Snowflake natively supports semi-structured data types (JSON, Avro, ORC, Parquet, XML). The platform provides built-in functions for parsing, flattening, and querying nested structures, eliminating the need for complex ETL preprocessing. You can read and transform semi-structured data, including hierarchies, using pre-built recipes and examples.
In legacy models, you used auto-increment integers. In Snowflake, sequences ( IDENTITY or AUTOINCREMENT ) work, but many top architects use (e.g., MD5(CONCAT(...)) ). Why? Because Snowflake’s columnar storage compresses random 32-character hex strings almost as well as integers, and it prevents duplication during zero-copy cloning.
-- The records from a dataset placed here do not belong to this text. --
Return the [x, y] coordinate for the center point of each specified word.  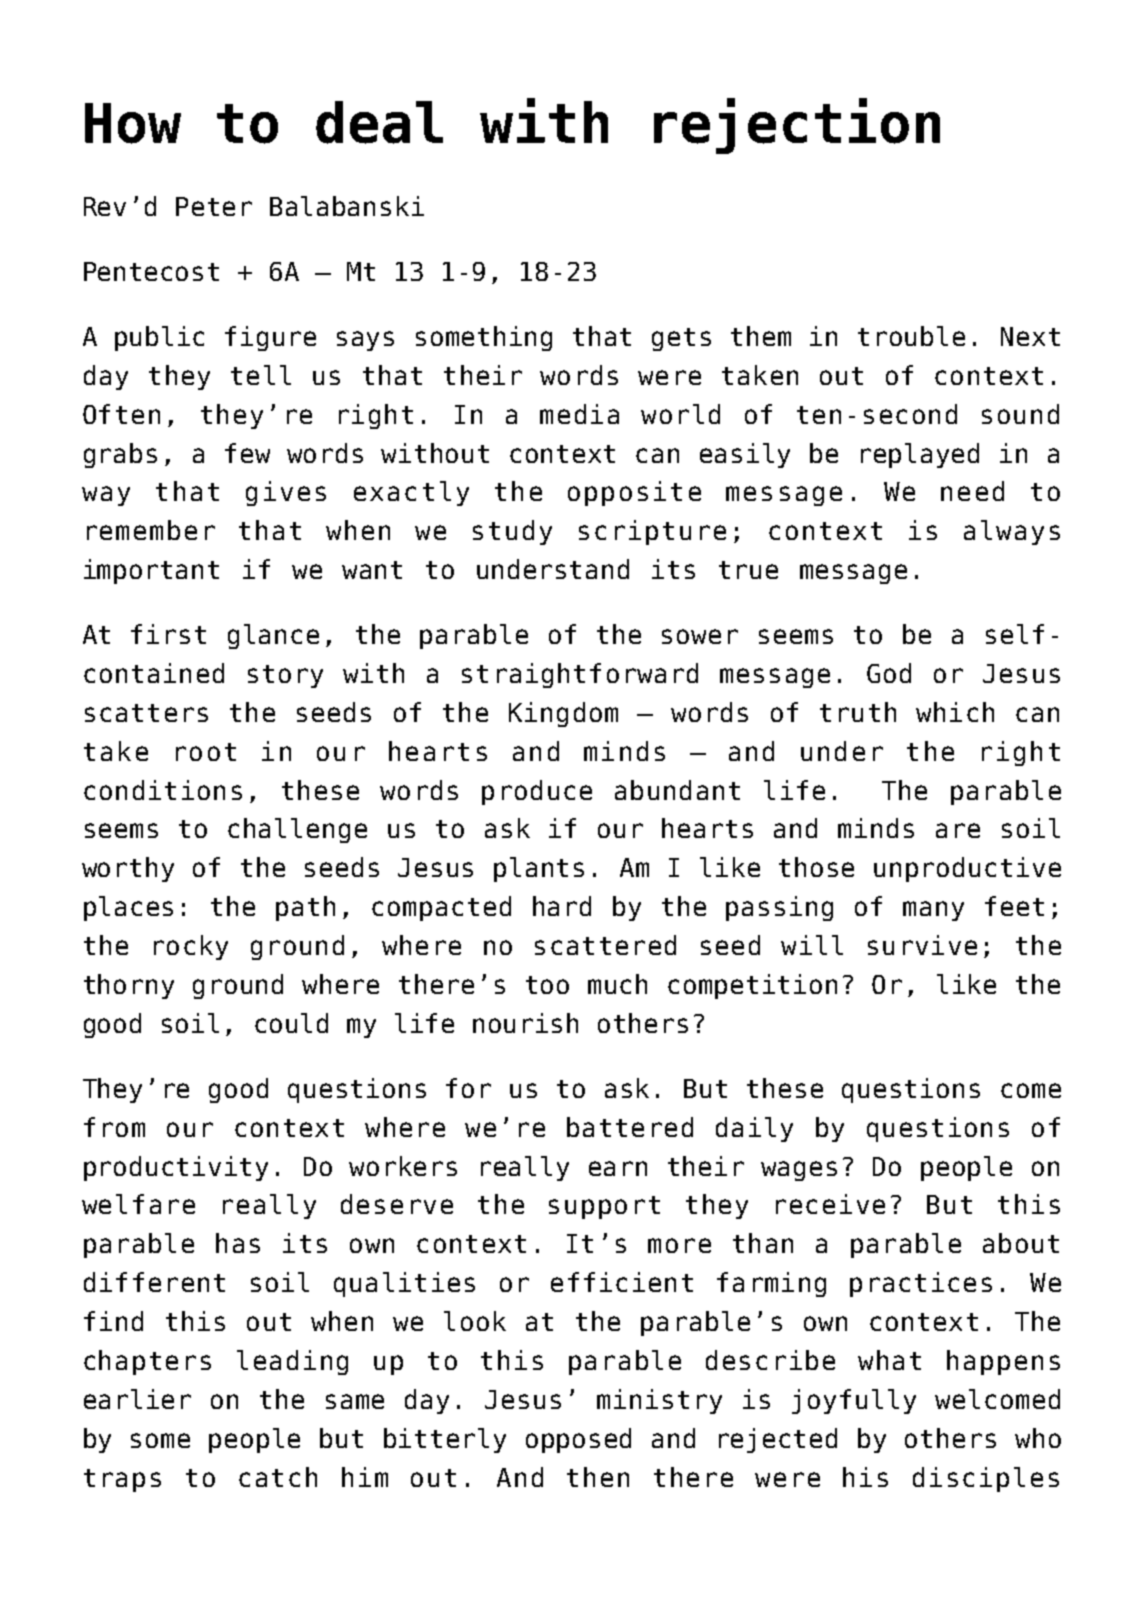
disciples [986, 1479]
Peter [214, 206]
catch [278, 1477]
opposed [578, 1440]
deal [379, 122]
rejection [797, 126]
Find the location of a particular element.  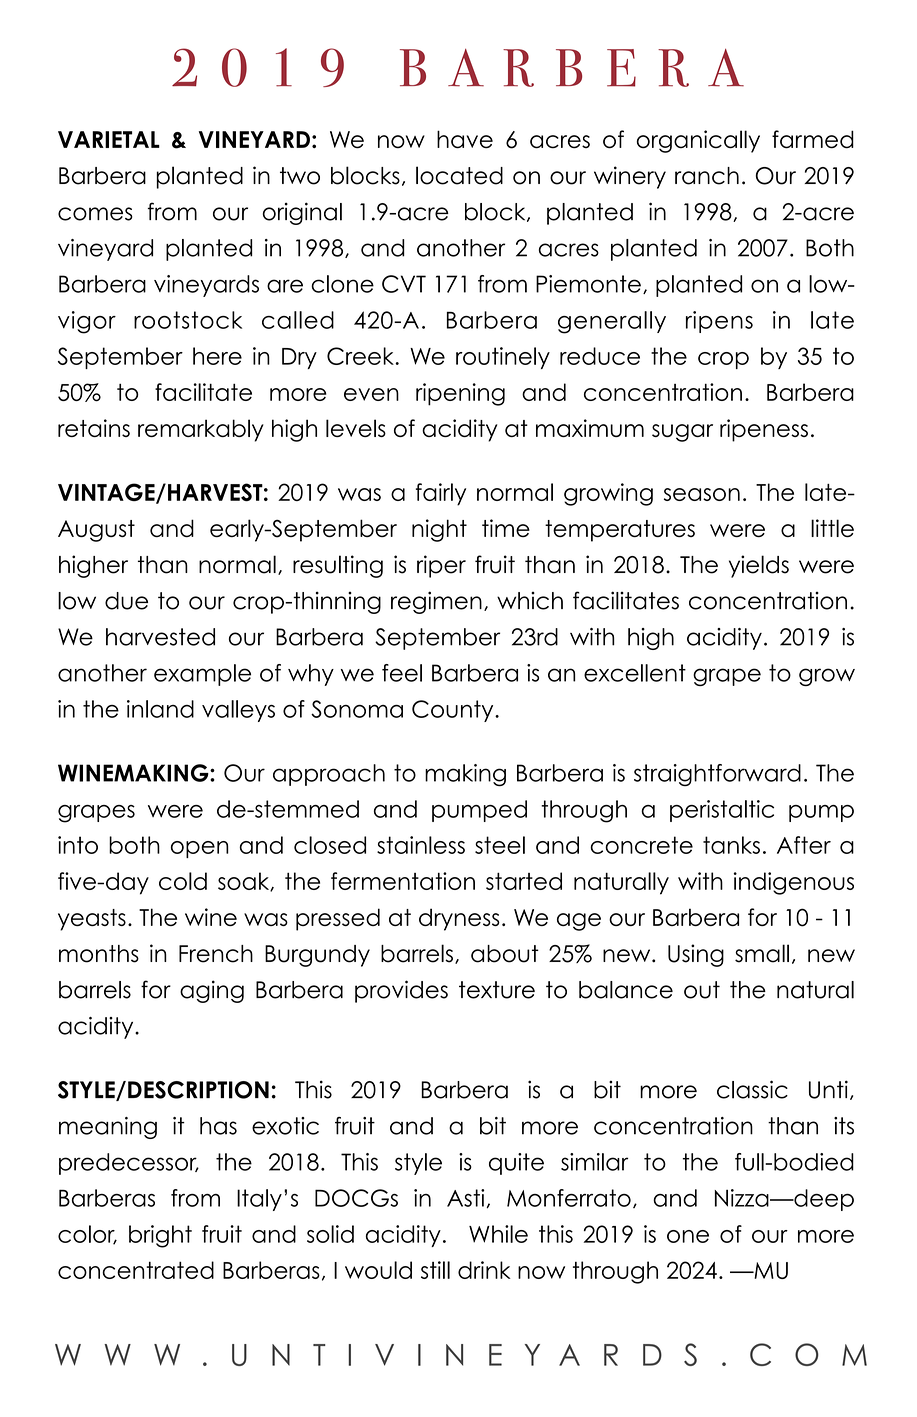

bright is located at coordinates (160, 1236).
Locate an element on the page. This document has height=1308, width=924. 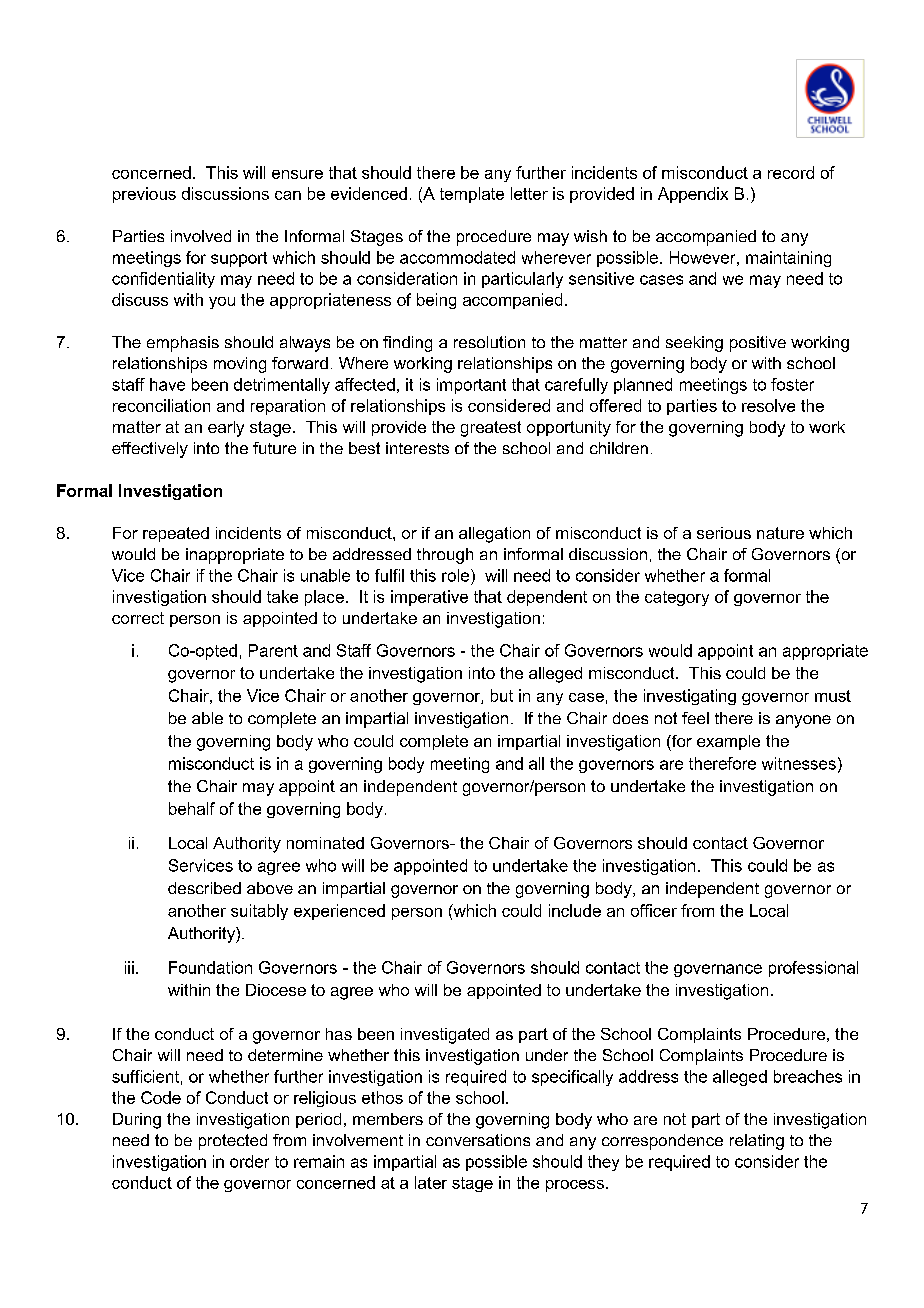
protected is located at coordinates (233, 1142).
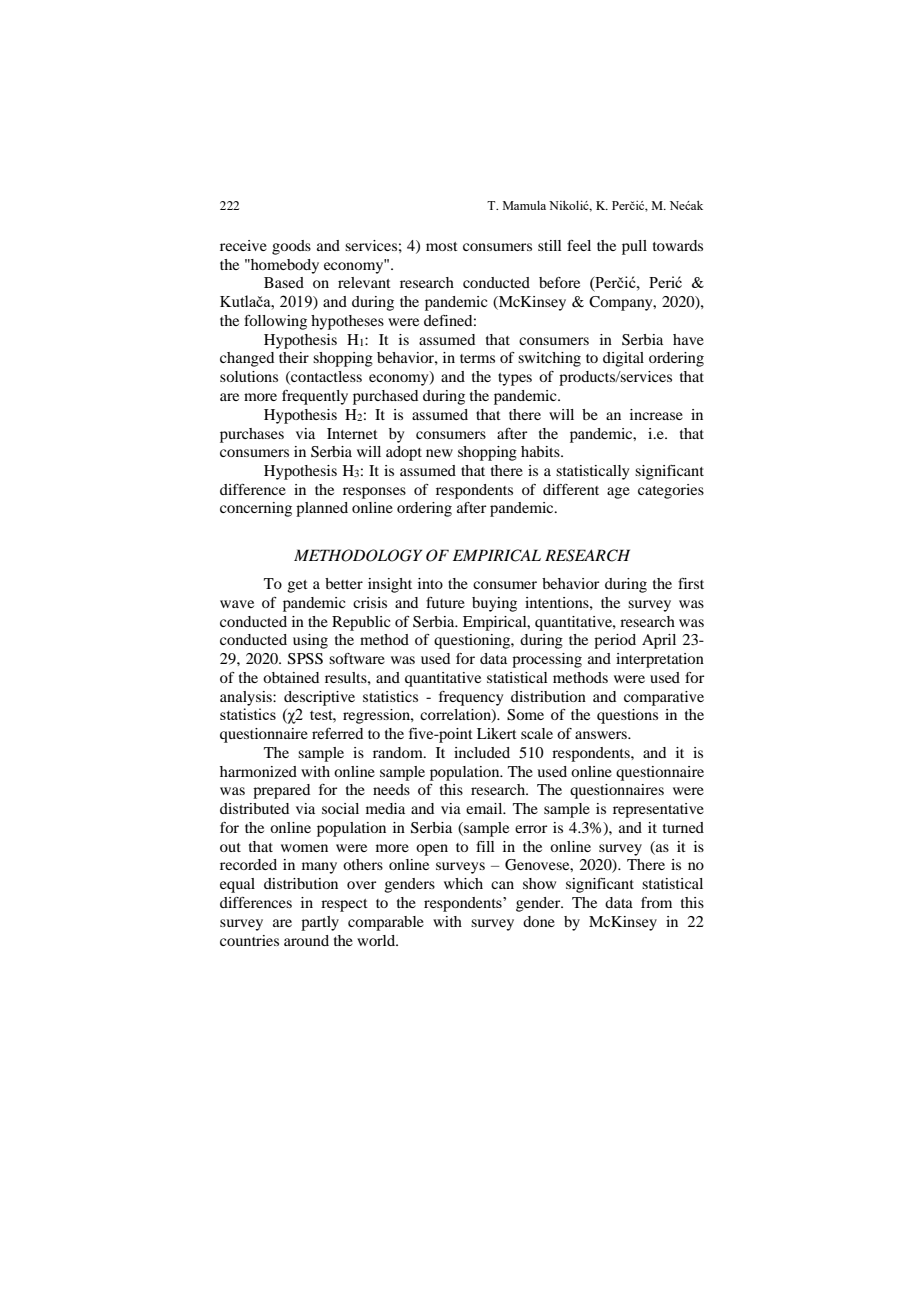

These features enable you to create cost-efficient solutions by aligning timeless modeling principles with Snowflake's power.
Suggested variations:
The classic star schema remains highly effective in Snowflake. Consisting of central (events or transactions) and surrounding dimension tables (attributes or entities), dimensional modeling is highly intuitive for business intelligence (BI) tools like Tableau, Power BI, and Looker.
Snowflake automatically partitions data (micro-partitions). However, for multi-terabyte tables, you should define on columns frequently used in WHERE clauses or JOIN conditions to prevent unnecessary data scanning. Materialized Views
To design an effective data model, you must first understand how Snowflake handles data under the hood.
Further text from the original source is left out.